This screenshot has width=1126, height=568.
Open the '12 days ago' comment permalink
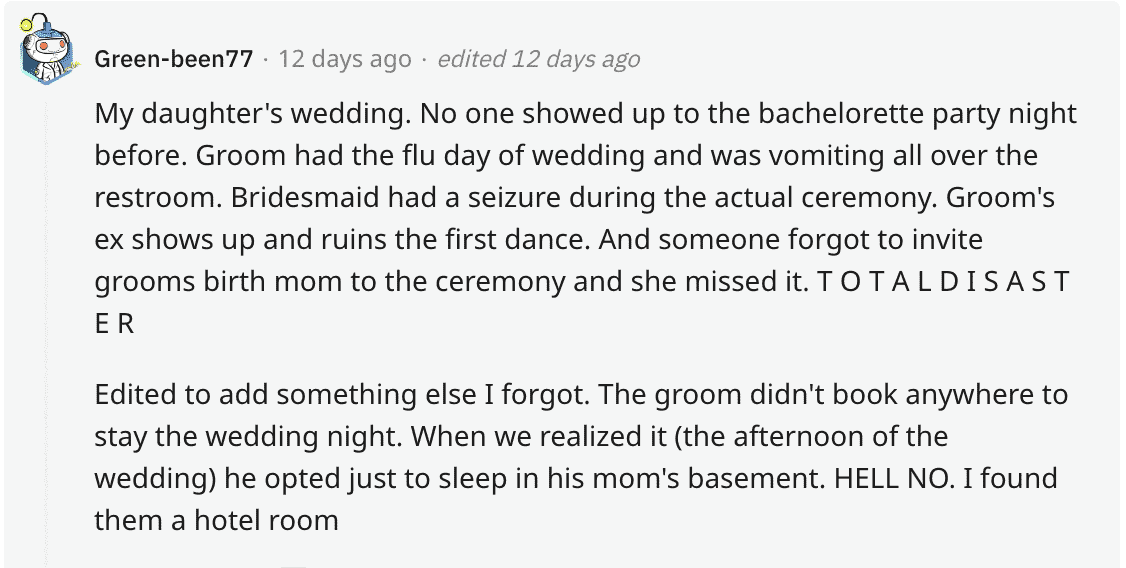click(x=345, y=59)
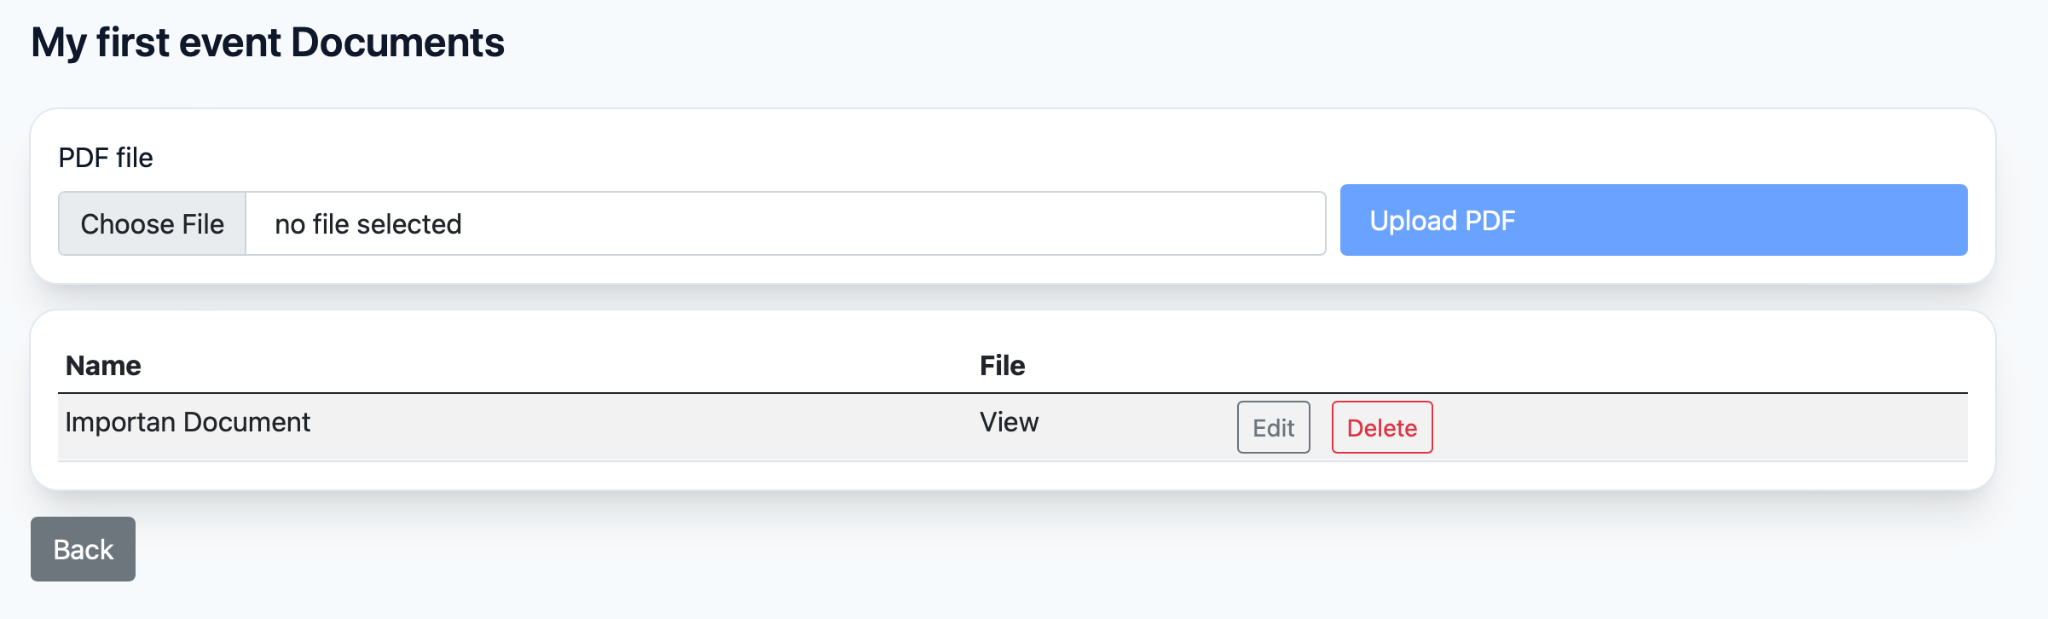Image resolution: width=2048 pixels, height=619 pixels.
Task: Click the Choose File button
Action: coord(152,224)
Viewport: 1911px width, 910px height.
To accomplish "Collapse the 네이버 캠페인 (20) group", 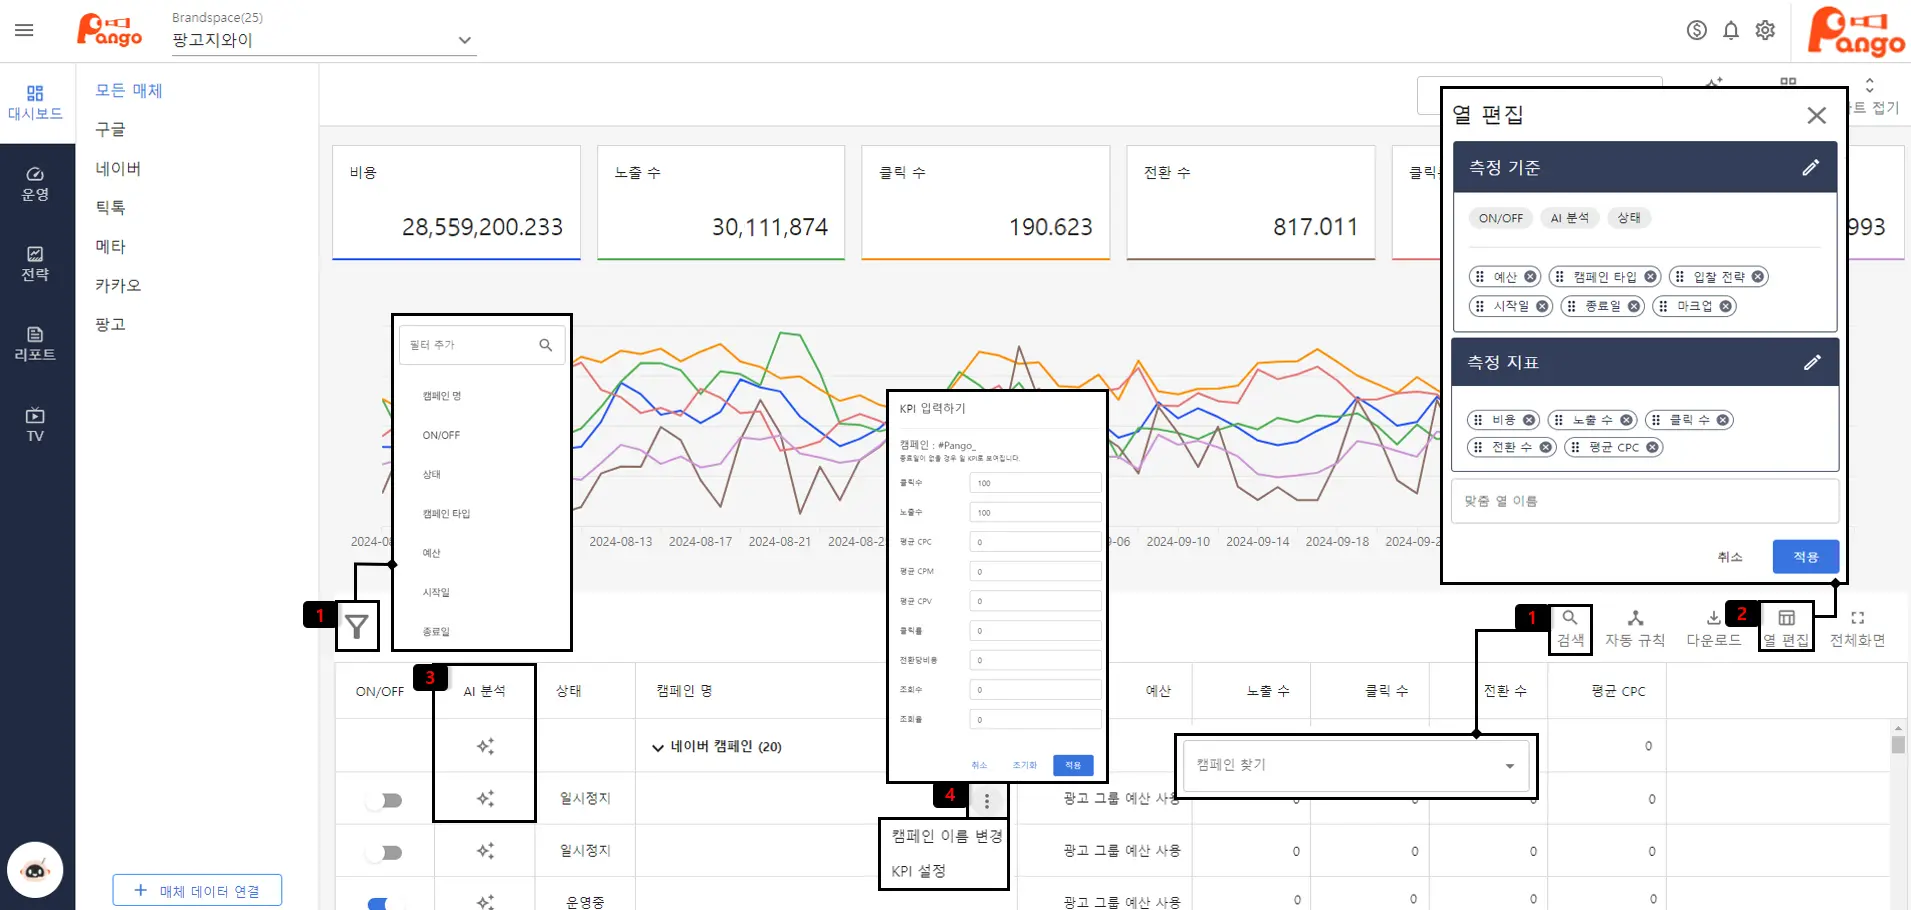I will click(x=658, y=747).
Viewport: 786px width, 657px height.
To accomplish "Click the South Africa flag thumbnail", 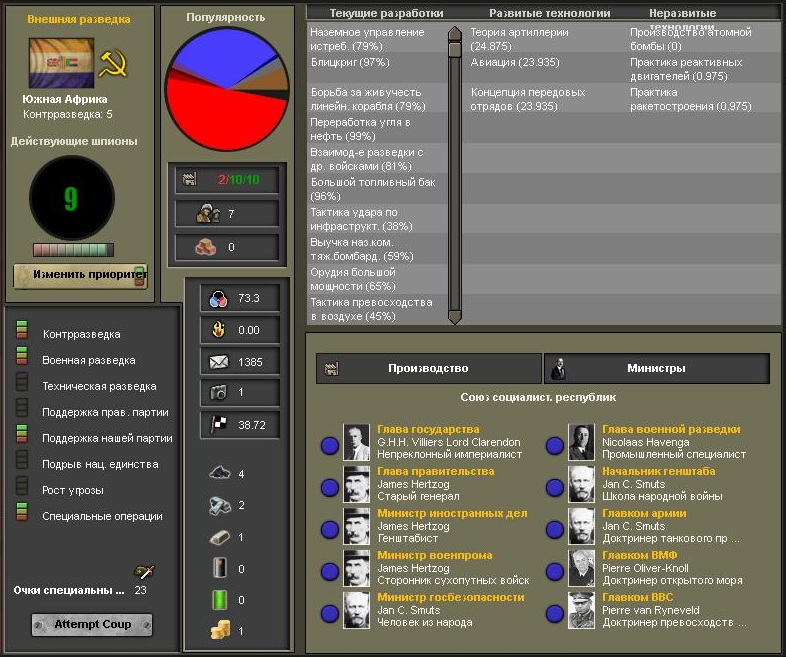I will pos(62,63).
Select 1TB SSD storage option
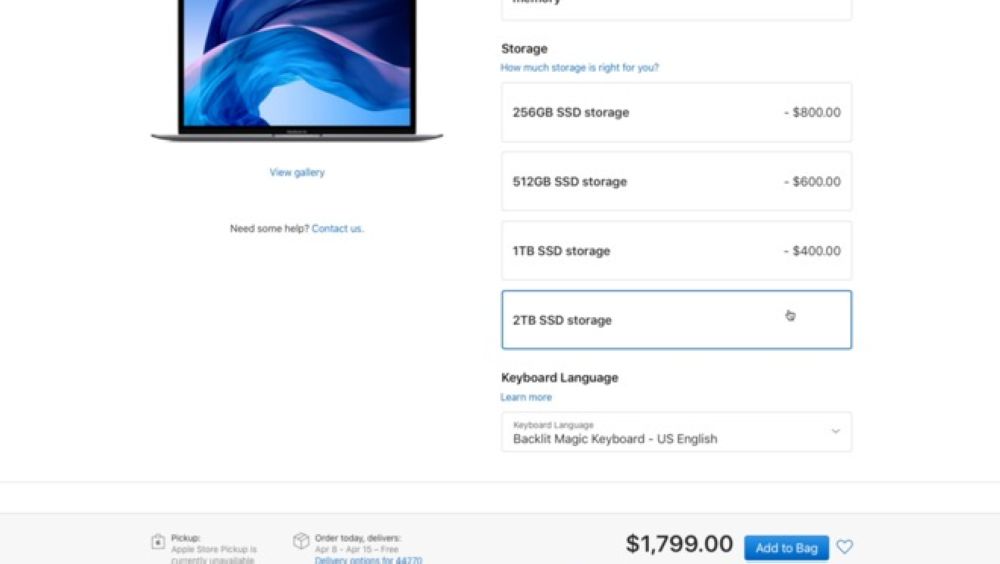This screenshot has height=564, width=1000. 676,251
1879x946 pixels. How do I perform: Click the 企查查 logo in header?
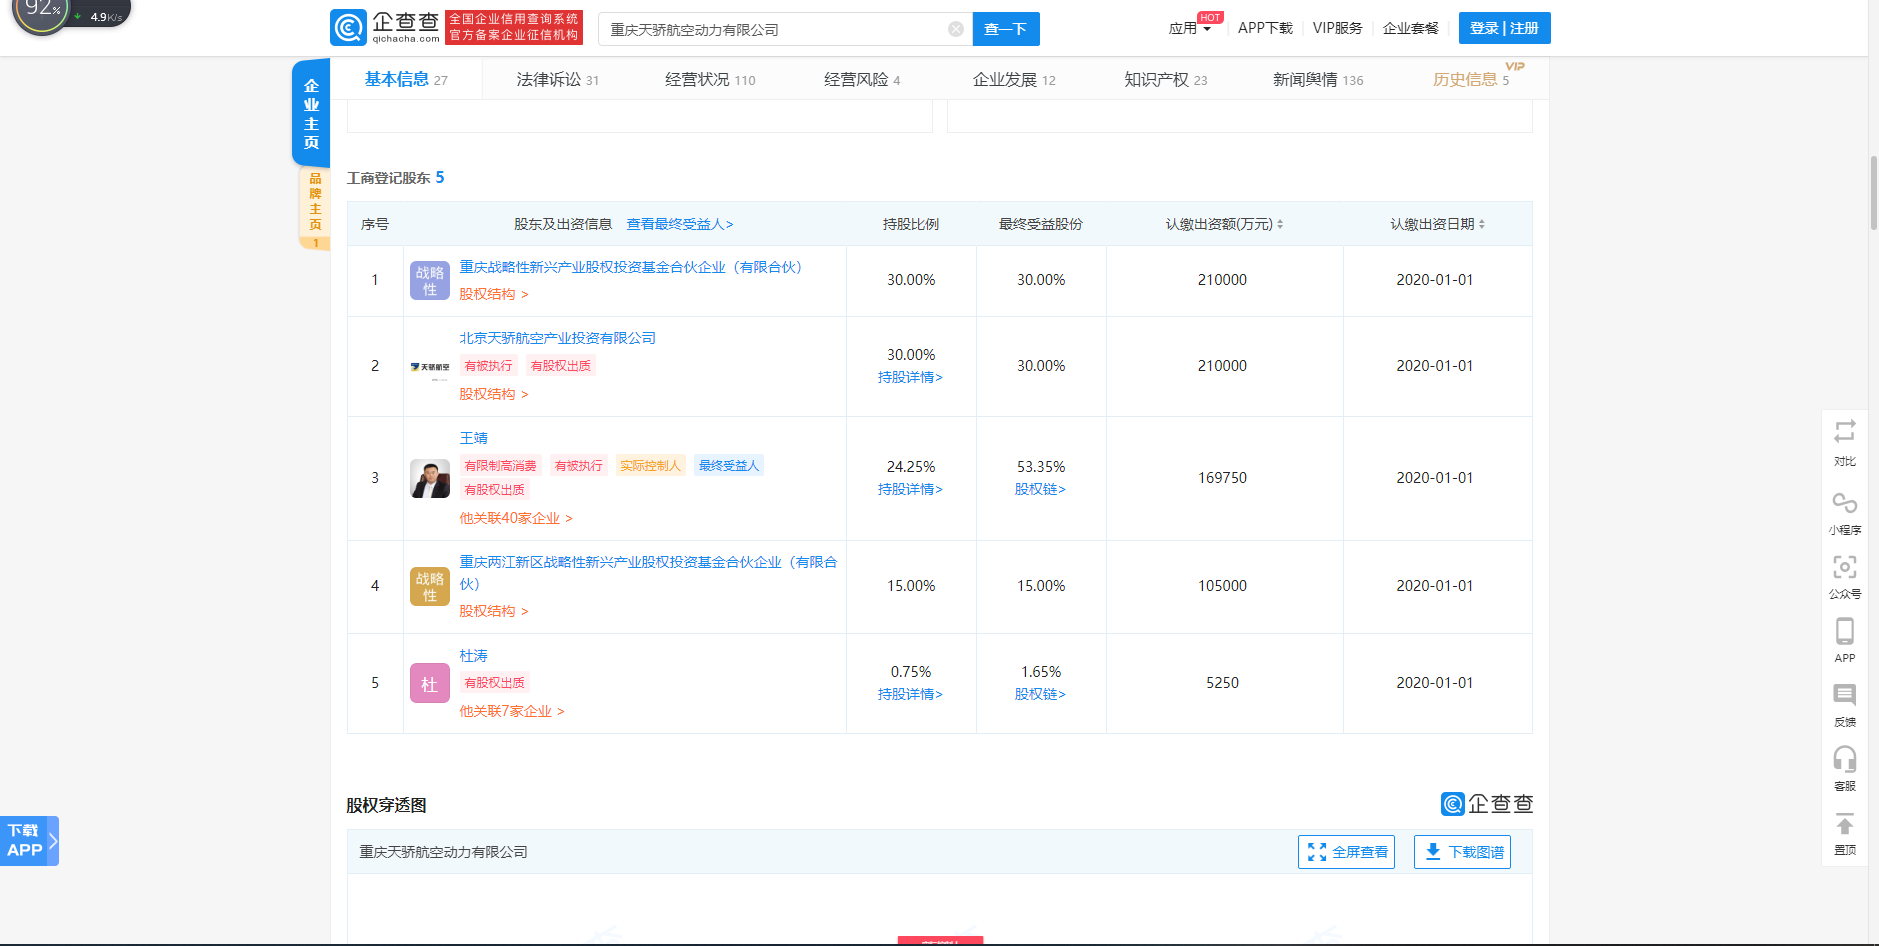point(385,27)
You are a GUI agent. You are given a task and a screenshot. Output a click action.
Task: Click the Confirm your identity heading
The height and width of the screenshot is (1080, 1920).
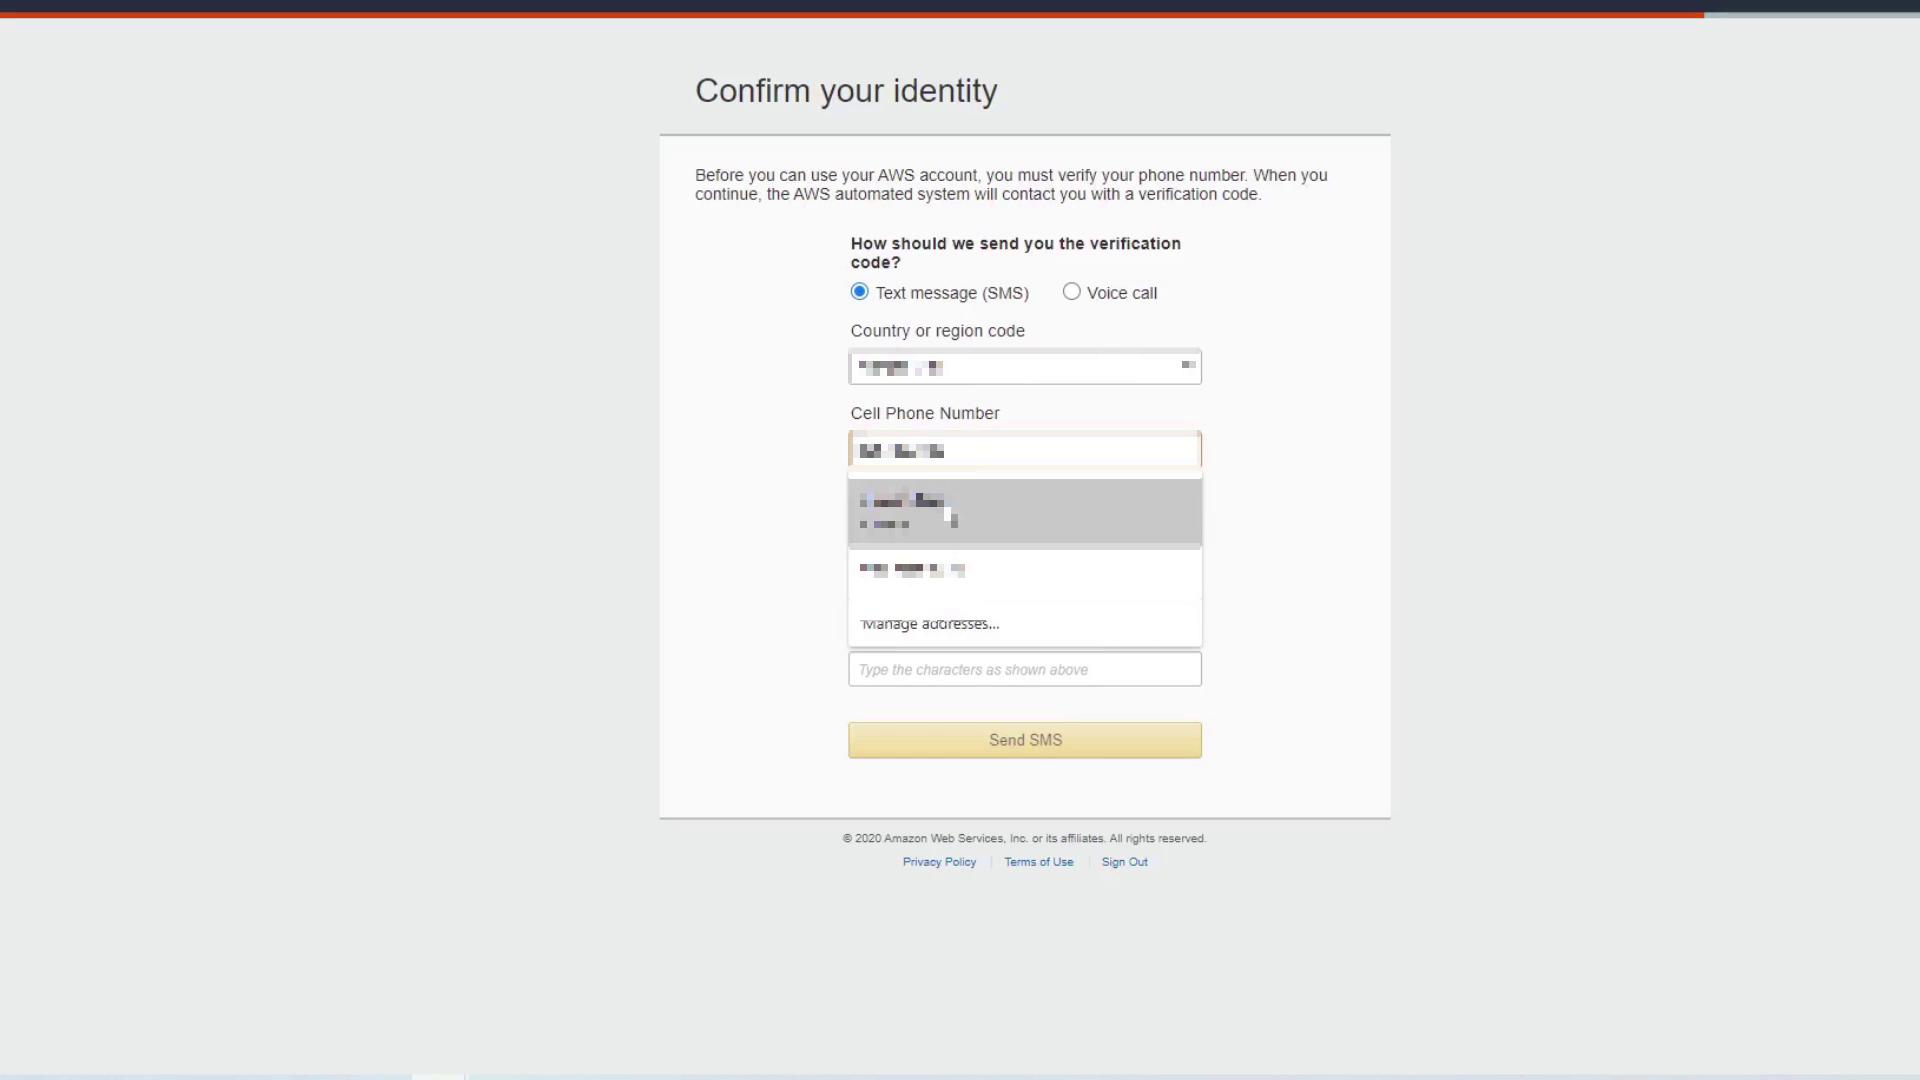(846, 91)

■ **Requirement**
Quote exactly the lines from the line that contains "1879x946 pixels. How" through the last line of the listing, please, leaving out all pictures.

■ **Written solution**
1879x946 pixels. How do I perform: Click the 企查查 logo in header?
point(385,27)
You are a GUI agent. You are given a task and a screenshot. Output a click action.
Task: Click the Confirm your identity heading
The height and width of the screenshot is (1080, 1920).
(846, 91)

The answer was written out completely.